The Virginia Department of Health said in a press release that about 55 percent of the infected residents had been hospitalized as of Monday. There are more than 500 smoothie franchises across the country, and all 96 locations in Virginia pulled potentially contaminated Egyptian-sourced berries no later than Aug. 8 or Aug. 9.
On Sunday, Tropical Smoothie Café CEO Mike Rotondo said in a posted video that all of the implicated strawberries had been pulled from locations in Virginia after health officials contacted the company on Aug. 5.
West Virginia health officials did not name a specific smoothie retailer in their public posting, but they identified frozen strawberries from Egypt “used by restaurants in a variety of smoothies,” as the culprit, Food Safety News reported.

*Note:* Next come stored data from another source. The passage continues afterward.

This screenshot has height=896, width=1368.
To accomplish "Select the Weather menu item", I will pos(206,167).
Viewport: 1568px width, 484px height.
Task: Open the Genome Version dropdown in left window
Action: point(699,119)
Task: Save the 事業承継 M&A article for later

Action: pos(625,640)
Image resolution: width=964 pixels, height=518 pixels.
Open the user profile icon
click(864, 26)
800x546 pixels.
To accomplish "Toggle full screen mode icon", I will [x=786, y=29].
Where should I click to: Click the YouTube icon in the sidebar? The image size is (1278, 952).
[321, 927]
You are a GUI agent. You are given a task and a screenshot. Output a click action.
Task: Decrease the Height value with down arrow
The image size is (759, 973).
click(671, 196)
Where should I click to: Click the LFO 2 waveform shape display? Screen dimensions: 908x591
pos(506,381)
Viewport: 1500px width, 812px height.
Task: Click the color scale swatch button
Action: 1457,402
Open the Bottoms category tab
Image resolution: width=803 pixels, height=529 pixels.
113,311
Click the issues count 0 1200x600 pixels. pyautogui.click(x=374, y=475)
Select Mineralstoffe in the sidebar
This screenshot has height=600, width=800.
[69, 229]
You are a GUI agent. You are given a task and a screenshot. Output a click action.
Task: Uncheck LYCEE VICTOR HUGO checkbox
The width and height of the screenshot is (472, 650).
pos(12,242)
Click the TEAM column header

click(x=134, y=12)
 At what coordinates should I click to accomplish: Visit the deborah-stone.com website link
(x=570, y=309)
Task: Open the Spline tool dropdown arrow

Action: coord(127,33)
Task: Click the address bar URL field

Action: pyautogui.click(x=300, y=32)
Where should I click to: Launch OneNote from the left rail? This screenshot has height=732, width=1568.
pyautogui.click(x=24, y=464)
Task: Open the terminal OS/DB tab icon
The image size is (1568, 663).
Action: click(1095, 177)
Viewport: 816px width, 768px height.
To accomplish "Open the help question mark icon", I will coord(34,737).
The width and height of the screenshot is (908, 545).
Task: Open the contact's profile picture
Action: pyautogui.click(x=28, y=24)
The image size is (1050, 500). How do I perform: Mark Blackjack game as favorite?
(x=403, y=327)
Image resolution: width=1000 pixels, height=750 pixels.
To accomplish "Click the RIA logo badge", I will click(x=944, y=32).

The state has seven reported cases of hepatitis A.
“While there is no information to suggest there is an ongoing risk of hepatitis A virus from the strawberries used in the smoothies, there can be transmission from person to person with contacts of the reported cases,” the West Virginia Department of Health said, according to the report.
The Centers for Disease Control and Prevention (CDC) is leading the epidemiological investigation of the outbreak, an agency spokesman told Food Safety News. Officials in Maryland, North Carolina, Oregon and Wisconsin have confirmed other cases.
Symptoms of hepatitis A typically take between 15 and 50 days to present, and can include fever, fatigue, loss of appetite nausea, vomiting, abdominal pain, dark urine, clay-colored bowel movements, joint pain and jaundice. Symptoms typically last for up to two months.